Open ThatMatin opened 1 year ago
Hi,
We do have the same issue too, Adding the bed file to filter the regions is not working. command take into account all the chromosomal positions and since we have too many samples it failed due to storage problem error, although we do have enough storage but still we dont understand why it gave not enough storage error.
Ran into the same issue
I am also getting [info] Beginning bulk load with no range filter
despite providing a BED. And it seems to be trying to do the whole genome because it runs for 24 hours on 16 threads and makes 450 Gb of intermediate files (for ~700 samples) but doesn't finish. I am trying to merge two multisample GVCFs from GATK.
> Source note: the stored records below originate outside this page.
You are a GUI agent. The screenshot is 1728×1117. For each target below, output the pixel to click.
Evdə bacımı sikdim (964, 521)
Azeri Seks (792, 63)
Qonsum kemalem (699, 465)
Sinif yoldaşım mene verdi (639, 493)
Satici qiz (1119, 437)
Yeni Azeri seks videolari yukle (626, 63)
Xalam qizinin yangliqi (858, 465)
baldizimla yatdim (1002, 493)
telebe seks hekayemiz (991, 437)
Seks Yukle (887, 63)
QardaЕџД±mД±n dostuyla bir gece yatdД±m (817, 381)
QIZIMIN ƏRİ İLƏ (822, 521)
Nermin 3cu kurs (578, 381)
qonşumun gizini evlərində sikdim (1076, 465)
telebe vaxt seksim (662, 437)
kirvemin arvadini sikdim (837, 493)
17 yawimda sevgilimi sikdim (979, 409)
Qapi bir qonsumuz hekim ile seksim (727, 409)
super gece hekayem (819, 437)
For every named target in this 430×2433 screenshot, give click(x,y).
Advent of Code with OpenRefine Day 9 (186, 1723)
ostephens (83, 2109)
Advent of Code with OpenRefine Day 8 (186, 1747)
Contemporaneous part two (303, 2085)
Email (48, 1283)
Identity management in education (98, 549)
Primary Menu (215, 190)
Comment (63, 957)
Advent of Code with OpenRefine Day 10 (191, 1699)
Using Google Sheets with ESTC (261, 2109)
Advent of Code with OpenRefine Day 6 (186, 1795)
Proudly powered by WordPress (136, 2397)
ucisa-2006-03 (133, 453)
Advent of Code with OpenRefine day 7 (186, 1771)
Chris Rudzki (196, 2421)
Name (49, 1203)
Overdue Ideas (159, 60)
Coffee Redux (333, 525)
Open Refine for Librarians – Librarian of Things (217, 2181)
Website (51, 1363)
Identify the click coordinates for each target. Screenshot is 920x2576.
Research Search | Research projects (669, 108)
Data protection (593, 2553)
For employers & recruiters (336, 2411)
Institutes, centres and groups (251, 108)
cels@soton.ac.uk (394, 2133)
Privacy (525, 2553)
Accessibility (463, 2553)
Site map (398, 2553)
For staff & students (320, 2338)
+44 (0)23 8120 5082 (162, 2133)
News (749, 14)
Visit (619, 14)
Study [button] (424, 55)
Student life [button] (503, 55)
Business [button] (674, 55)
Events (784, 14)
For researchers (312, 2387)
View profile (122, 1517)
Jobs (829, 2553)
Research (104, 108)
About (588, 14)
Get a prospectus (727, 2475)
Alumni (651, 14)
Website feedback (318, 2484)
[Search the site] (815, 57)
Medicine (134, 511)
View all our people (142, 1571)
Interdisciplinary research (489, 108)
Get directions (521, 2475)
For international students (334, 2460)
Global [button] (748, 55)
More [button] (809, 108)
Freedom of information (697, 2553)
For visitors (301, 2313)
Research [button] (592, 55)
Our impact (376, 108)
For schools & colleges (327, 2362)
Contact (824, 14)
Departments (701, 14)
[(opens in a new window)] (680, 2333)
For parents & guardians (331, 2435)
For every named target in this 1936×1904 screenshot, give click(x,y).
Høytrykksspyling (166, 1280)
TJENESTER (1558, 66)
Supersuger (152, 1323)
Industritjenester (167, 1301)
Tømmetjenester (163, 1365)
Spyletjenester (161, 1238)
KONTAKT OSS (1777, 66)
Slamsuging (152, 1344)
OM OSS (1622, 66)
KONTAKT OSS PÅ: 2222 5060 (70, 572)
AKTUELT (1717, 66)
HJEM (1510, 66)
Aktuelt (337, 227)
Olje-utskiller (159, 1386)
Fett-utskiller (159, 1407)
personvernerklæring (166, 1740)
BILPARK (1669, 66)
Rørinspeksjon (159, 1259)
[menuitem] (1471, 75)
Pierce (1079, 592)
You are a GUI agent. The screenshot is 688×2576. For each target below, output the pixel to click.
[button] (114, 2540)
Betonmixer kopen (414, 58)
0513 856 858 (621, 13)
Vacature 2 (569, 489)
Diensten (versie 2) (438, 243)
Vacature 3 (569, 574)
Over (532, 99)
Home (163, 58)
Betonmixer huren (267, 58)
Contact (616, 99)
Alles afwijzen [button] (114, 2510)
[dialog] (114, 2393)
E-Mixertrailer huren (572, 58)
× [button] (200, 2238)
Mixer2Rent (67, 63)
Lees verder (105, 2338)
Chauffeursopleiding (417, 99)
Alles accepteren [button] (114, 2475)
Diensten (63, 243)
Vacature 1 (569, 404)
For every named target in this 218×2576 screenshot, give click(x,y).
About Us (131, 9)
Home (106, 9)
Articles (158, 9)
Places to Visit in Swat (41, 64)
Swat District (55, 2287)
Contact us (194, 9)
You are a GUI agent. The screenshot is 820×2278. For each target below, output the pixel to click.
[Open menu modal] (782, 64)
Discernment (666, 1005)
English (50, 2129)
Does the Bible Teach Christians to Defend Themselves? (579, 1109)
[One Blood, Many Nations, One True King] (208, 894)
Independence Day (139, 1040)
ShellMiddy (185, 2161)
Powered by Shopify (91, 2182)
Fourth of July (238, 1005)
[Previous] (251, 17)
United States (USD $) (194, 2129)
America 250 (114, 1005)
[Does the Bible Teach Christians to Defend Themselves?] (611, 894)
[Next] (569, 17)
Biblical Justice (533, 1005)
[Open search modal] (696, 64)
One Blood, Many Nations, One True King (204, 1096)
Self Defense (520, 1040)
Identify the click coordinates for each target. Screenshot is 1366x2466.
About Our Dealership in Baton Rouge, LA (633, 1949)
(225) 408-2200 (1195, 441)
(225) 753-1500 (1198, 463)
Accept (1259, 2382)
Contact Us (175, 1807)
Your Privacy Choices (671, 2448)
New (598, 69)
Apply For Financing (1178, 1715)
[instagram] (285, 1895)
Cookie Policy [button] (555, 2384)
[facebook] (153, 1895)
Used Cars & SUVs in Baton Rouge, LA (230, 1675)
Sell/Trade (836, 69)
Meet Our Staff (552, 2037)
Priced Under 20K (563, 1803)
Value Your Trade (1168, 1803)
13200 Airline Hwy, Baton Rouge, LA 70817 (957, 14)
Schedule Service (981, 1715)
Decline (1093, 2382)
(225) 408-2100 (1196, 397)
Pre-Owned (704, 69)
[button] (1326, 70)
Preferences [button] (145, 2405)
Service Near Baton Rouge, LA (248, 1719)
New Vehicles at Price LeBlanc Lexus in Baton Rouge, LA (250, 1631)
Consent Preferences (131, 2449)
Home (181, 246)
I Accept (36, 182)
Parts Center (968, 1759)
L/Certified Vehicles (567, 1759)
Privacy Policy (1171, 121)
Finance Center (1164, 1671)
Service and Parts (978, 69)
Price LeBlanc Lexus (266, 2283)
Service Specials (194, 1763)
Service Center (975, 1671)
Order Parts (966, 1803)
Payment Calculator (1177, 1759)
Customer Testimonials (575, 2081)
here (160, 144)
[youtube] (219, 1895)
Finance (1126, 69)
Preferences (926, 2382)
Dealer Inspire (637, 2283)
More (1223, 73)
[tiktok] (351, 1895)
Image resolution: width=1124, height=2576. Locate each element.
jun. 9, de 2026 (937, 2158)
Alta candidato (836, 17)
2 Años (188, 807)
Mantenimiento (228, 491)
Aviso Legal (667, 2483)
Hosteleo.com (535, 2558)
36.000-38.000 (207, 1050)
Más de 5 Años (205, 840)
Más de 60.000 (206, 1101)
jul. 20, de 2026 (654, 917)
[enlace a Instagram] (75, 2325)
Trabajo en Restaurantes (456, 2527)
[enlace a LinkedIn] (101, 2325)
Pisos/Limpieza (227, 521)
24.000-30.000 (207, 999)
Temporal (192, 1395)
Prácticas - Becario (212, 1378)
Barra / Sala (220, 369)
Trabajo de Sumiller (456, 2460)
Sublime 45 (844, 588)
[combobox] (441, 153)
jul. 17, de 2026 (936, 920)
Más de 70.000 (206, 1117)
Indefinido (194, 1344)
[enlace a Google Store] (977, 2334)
This needs to be clarified for me as well.
Apparently, GLNexus always needs to load the bulk of data into the DB, so any BED region is ignored at this stage. The bed then applies in the second phase when it discovers alleles and genotypes from the DB.
Indeed, when the loading phase is finished, I see this in the log.
[2606535] [2023-04-07 11:29:49.124] [GLnexus] [warning] Processing full length of 2580 contigs, as no --bed was provided. Providing a BED file with regions of interest, if applicable, can speed this up.
I don't know about the logic here and if loading only part of the data is possible and would increase speed.
This needs to be clarified for me as well. Why authors don't answer or deal such problems?
May be it is wise to split g.vcf files according to bed before running GLnexus
Hi Passing a BED file using
--bed
results in:[info] Beginning bulk load with no range filter
. This also happened with the tutorial's ALDH2 dataset, and theecho -e "chr12\t111760000\t111820000" > ALDH2.bed
bed file. What causes this issue?Thank you.